La France a-t-elle le droit d'interdire le don du sang aux homosexuels ?

Par Marion Bastit, France Bleu Bourgogne mardi 28 avril 2015 à 21:03

Depuis 1983 en France, les hommes ayant des rapports homosexuels sont exclus du don du sang.
Depuis 1983 en France, les hommes ayant des rapports homosexuels sont exclus du don du sang. © Maxppp

Ce mercredi, la Cour de justice européenne doit se prononcer sur l'exclusion du don du sang, en France, pour les hommes ayant des rapports homosexuels.

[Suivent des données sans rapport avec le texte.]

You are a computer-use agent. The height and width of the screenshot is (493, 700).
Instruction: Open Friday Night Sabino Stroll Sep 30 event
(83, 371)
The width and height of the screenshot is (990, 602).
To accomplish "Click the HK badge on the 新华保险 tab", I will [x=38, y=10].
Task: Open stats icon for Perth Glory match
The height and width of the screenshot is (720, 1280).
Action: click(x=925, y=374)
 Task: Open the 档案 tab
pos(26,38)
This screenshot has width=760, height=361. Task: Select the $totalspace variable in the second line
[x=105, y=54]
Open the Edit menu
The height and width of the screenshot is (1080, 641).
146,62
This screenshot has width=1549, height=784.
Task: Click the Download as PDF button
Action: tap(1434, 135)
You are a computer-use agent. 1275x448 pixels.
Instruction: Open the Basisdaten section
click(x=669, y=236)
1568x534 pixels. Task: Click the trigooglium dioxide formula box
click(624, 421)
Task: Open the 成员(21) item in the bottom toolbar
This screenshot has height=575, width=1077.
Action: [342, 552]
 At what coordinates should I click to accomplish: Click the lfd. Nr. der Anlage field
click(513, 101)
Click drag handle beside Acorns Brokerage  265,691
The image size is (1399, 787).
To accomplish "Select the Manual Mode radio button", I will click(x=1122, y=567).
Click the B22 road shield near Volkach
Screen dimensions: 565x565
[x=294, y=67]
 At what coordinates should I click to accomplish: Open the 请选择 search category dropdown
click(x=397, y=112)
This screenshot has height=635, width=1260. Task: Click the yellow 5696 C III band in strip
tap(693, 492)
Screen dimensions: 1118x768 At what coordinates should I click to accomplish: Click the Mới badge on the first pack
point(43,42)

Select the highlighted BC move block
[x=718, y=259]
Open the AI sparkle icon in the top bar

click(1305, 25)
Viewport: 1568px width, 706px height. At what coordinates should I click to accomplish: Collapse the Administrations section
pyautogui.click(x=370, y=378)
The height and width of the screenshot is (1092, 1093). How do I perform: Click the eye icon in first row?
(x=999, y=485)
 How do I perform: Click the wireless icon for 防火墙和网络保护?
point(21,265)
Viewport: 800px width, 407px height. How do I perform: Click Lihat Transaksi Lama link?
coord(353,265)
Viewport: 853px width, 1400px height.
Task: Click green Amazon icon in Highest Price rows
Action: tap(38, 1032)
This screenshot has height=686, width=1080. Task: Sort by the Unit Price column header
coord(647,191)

Le 3 avril, l'Assemblée nationale a voté un amendement pour supprimer cette interdiction, malgré l'avis défavorable du Comité national d'éthique.

Exclure les homosexuels du don du sang, est-ce une discrimination contraire au droit européen ? Ce mercredi, la Cour de justice européenne doit rendre un arrêt pour trancher cette épineuse question. Depuis 1983, en France, les hommes ayant des relations sexuelles avec des hommes n'ont pas le droit de donner leur sang, au prétexte qu'ils ont plus de risques d'être porteurs du sida que le reste de la population. Le 3 avril, l'Assemblée nationale a voté, à l'unanimité, un amendement à la loi de santé pour supprimer cette interdiction. Pourtant, le 31 mars, le Comité national d'éthique avait rendu un avis défavorable, estimant que le risque était trop grand pour lever cette interdiction.

Des risques 200 fois supérieurs

"Chaque année, 1% des hommes qui ont des rapports sexuels avec d'autres hommes attrapent le virus du sida, rappelle Pascal Morel, directeur de l'Établissement français du sang (EFS) en Bourgogne Franche-Comté. Si on compare le taux de prévalence (pourcentage d'individus atteints du virus), il est de 10 à 15% chez ces hommes, contre 0,2% dans la population globale."

"Chaque année, 1 % des hommes ayant des rapports avec des hommes attrapent le sida" Dr Pascal Morel

De fait, le risque d'attraper le sida lors d'un rapport sexuel entre hommes est 200 fois plus élevé que lors d'un rapport entre un homme et une femme ou entre deux femmes. Par précaution, les hommes ayant eu des rapports homosexuels sont donc définitivement exclus du don du sang, qu'ils aient eu ou non des comportements à risque. Bien sûr, on ne peut pas prendre de risque avec une transfusion sanguine, car si le sang est infecté, le patient a 100 % de chance d'attraper le sida. Les échantillons de sang sont donc testés pour vérifier l'absence du virus. Sauf que dans les 22 jours suivant la contamination, on ne peut pas détecter le VIH dans le sang.

 

Deux poids deux mesures

Il paraît donc normal de prendre des précautions. Le problème, c'est qu'elles ne s'appliquent pas de la même façon pour tout le monde. Même s'ils ont eu un rapport à risque, les hétérosexuels et les femmes homosexuelles peuvent recommencer à donner leur sang au bout de quatre mois. Forcément, les associations de défense des homosexuels crient à la discrimination. "Ce n'est pas parce qu'on est homosexuel qu'on a des comportements à risques plus élevés que d'autres personnes", s'insurge Mathieu Moreau, président de l'association LGBT Cigales à Dijon.

Il prône une réforme du questionnaire à remplir avant de pouvoir donner son sang : "S'attacher à sélectionner les donneurs en fonction de leurs prises de risques et de leurs pratiques me semble plus juste que d'exclure une catégorie, juste parce qu'elle est une catégorie." C'est aussi l'avis de la Cour de justice européenne, dans un arrêt rendu en juillet 2014, alors qu'un jeune homosexuel avait attaqué la France pour discrimination. Pour la Cour, une relation sexuelle entre deux hommes n'est pas en soi un comportement à risque, et ne peut donc pas justifier l'exclusion du don du sang. Un avis qu'elle devrait confirmer ce mercredi.